--- Start of Entries provided ---
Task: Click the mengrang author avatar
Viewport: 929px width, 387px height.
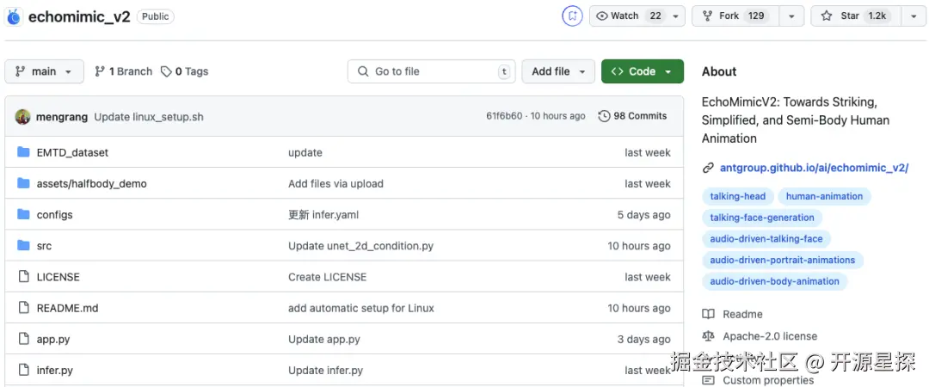Action: point(22,116)

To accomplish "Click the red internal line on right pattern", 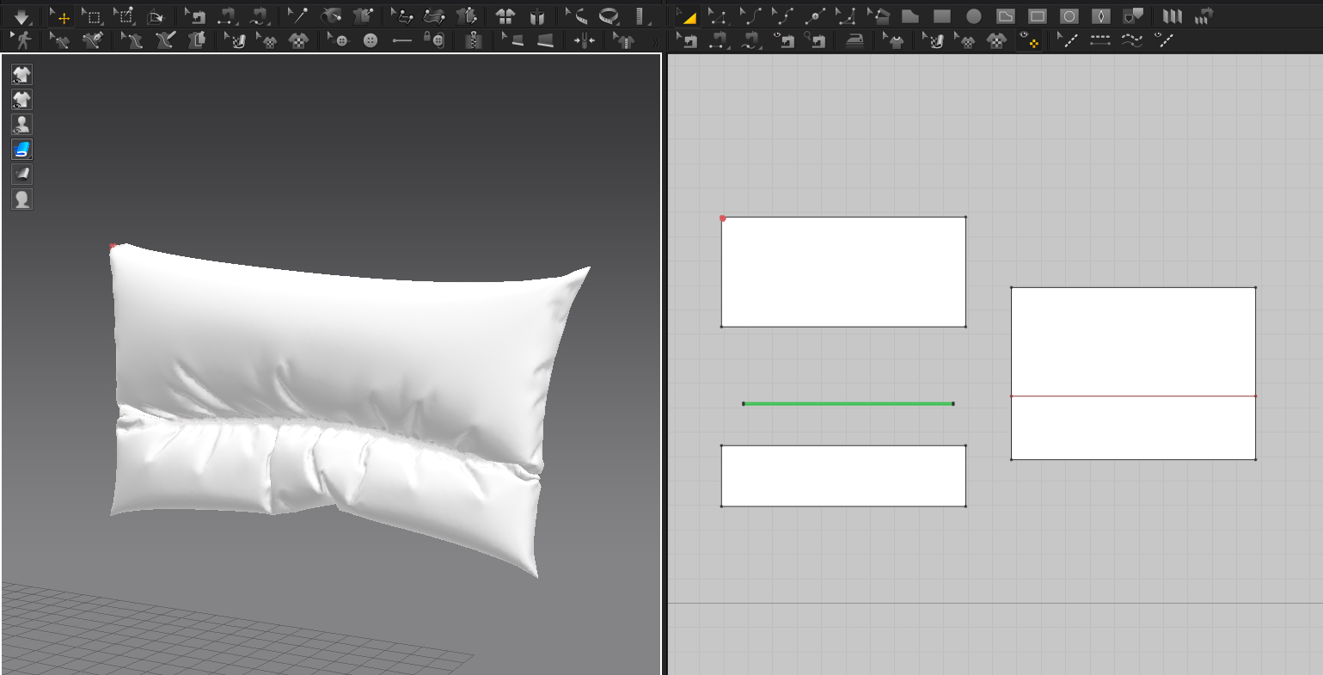I will click(x=1133, y=396).
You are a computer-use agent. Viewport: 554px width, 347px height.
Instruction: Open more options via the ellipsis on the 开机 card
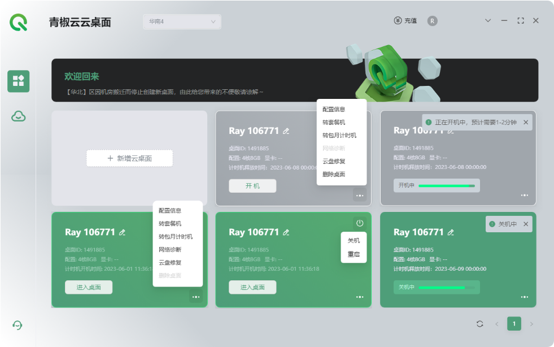[x=360, y=195]
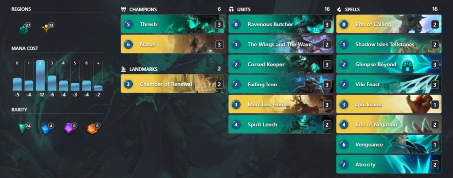The image size is (453, 178).
Task: Open the Atrocity spell card
Action: [x=389, y=164]
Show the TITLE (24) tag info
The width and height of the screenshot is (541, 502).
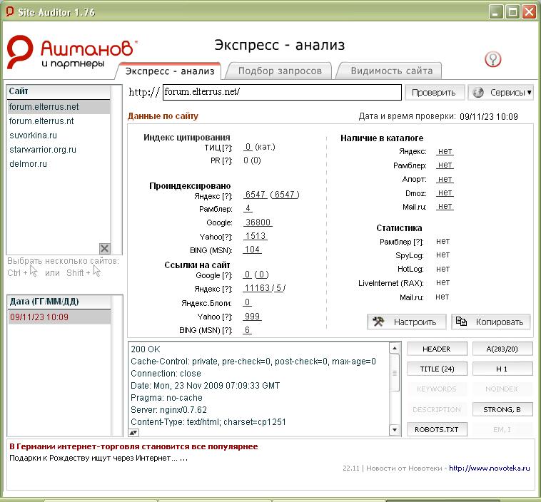coord(438,369)
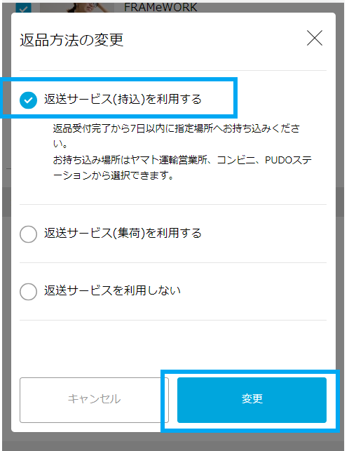349x451 pixels.
Task: Click the PUDOステーション description text
Action: click(x=288, y=160)
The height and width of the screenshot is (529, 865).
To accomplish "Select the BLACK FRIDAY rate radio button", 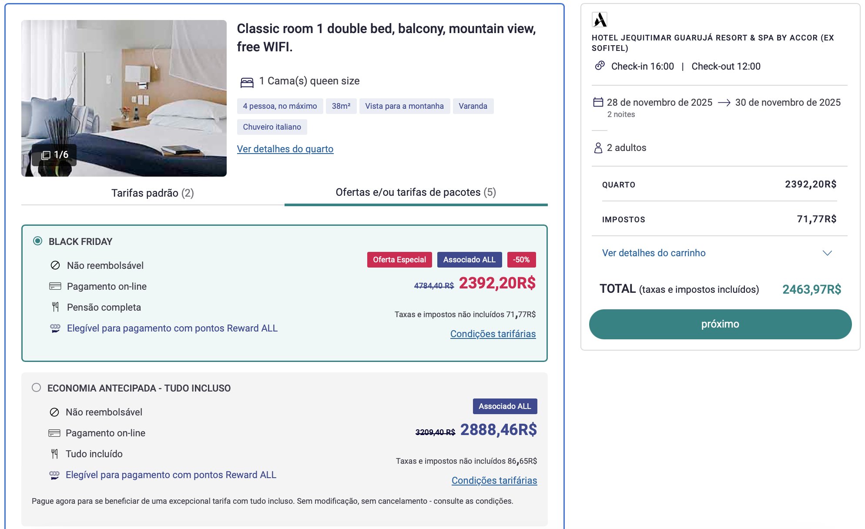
--- End of Entries provided ---
How many lines of the material above contain the string "Task"? Case counts, and the reply should be only the number.

== In response ==
3